Mais il existe une autre solution, plus légère à mettre en œuvre : stocker l'air comprimé dans de grands ballons souples immergés en profondeur sous l'eau. Dans ce cas, c'est la pression de l'eau qui évite au ballon d'éclater.
En collaboration avec l'HEPIA (Haute Ecole du Paysage, d’Ingénierie et d’Architecture), la société Enairys Powertech a le projet de mener une expérience-pilote en immergeant un tel ballon à 160 mètres de profondeur sous l'eau, ce qui permet d'y maintenir l'air comprimé à 16 bars, soit 16 fois la pression atmosphérique.
La masse d'eau a aussi l’avantage de tempérer l’air comprimé.

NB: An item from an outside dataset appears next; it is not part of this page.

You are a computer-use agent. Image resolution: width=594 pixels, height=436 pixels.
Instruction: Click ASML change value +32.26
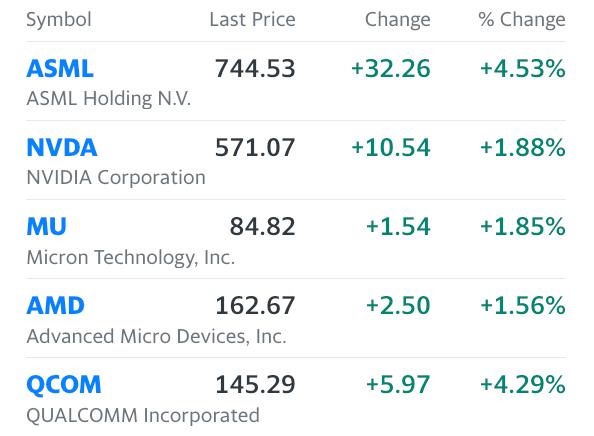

En effet, lorsqu’on comprime de l’air, il s'échauffe. Et lorsqu'on le décomprime, il se refroidit. Or, perdre de la chaleur, c’est réduire le rendement énergétique de l’opération.

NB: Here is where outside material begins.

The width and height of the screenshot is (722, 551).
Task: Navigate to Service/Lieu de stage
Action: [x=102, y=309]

Pour assurer un bon rendement énergétique, le compresseur-turbine de ce projet soutenu par le Fonds Electricité Vitale Vert fonctionne de manière « isotherme » (autrement dit il comprime et décomprime l’air en maintenant une même température). 

Résultats du projet

Finalement, pour des raisons administratives, l'immersion d'un grand ballon de stockage d'air comprimé au fond du lac Léman n'a pas (encore) pu avoir lieu.

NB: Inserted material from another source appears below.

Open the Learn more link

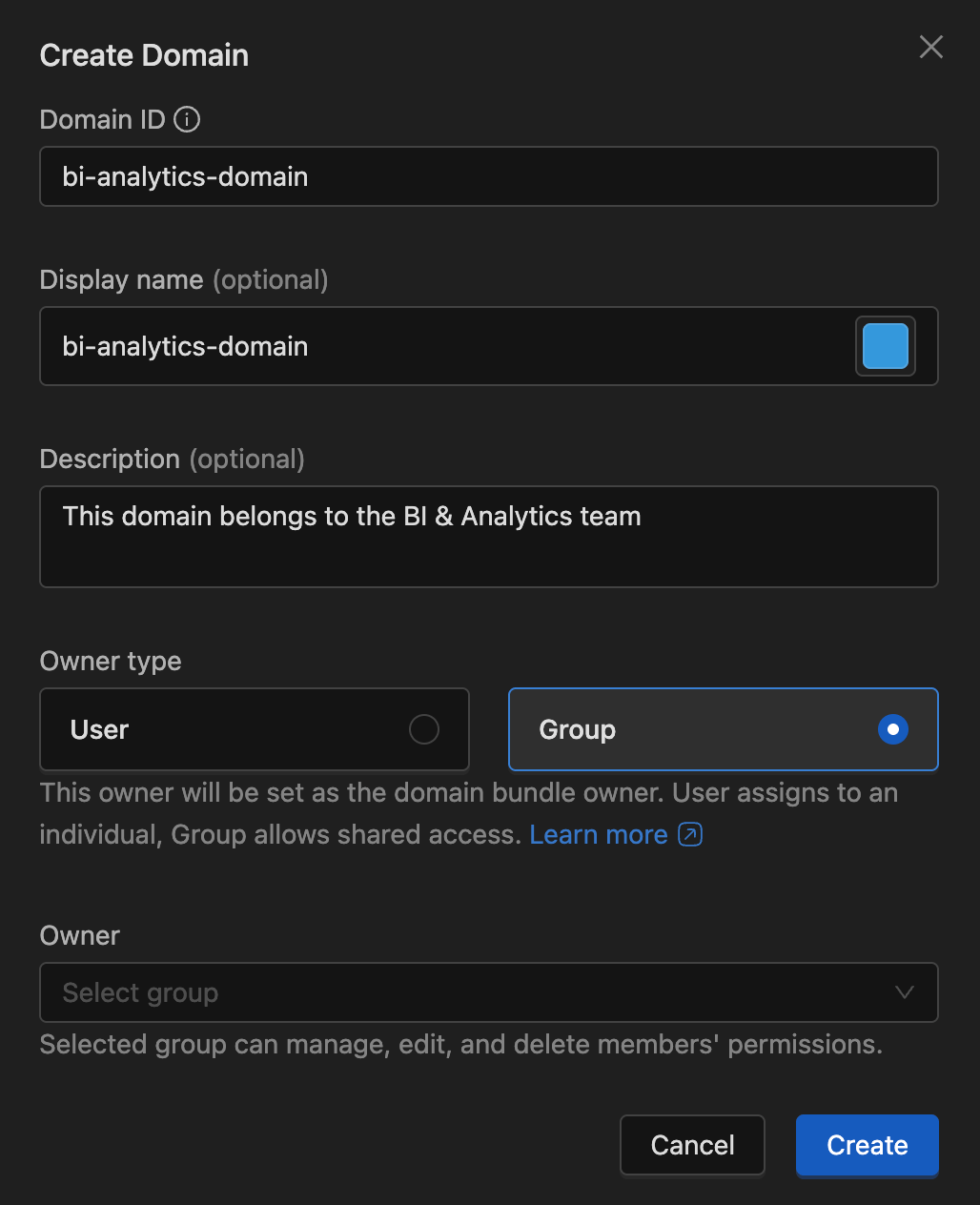click(x=598, y=834)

En revanche, le projet a permis de tester le compresseur-turbine et son système de double-spirales tournant l'une dans l'autre (système"scroll") et entre lesquelles de l'eau est pulvérisée pour limiter l'élévation de température à la compression : après plusieurs corrections de design, de simulations sur ordinateur, et de nombreuses heures de fabrication et d'essai, ce compresseur-turbine en spirales donne enfin satisfaction. Il faudrait plutôt dire cette paire de compresseurs-turbines, car ce dispositif dit « basse pression » fait le travail en deux étages: un premier étage qui multiplie par 4 la pression de l'air ambiant pour l'amener à 4 bar, et un deuxième étage qui le comprime encore 4 fois pour l'amener à 16 bar. Le système complet comprend aussi un compresseur « haute pression », qui fonctionne sur le principe du « piston liquide », pour amener l’air à la pression finale de 250 bar. C'est le perfectionnement du dispositif « basse pression » à 2 étages en spirales qui a été au centre de ce projet soutenu par le Fonds Electricité Vitale Vert.
 

Au terme du projet, les équipes ont perfectionné leur compresseur-turbine sur 3 plans:
 

  • Elles ont simplifié le design mécanique, ce qui a permis de réduire d'un cinquième la taille des pièces en mouvement: plus c'est petit et moins il y a de pertes dues à la rotation et à la force centrifuge.
  • Elles ont développé un système mécanique plus simple et plus robuste: l'engin peut désormais tourner pendant des dizaines d’heures sans casse, que ce soit pour constituer le stock d'air comprimé ou pour produire de l'électricité.
  • Elles ont réalisé un nouveau circuit de pulvérisation d’eau entre les spirales, pour mieux gérer les échanges thermiques avec l’air comprimé, et ce autant en mode compression qu'en mode turbine.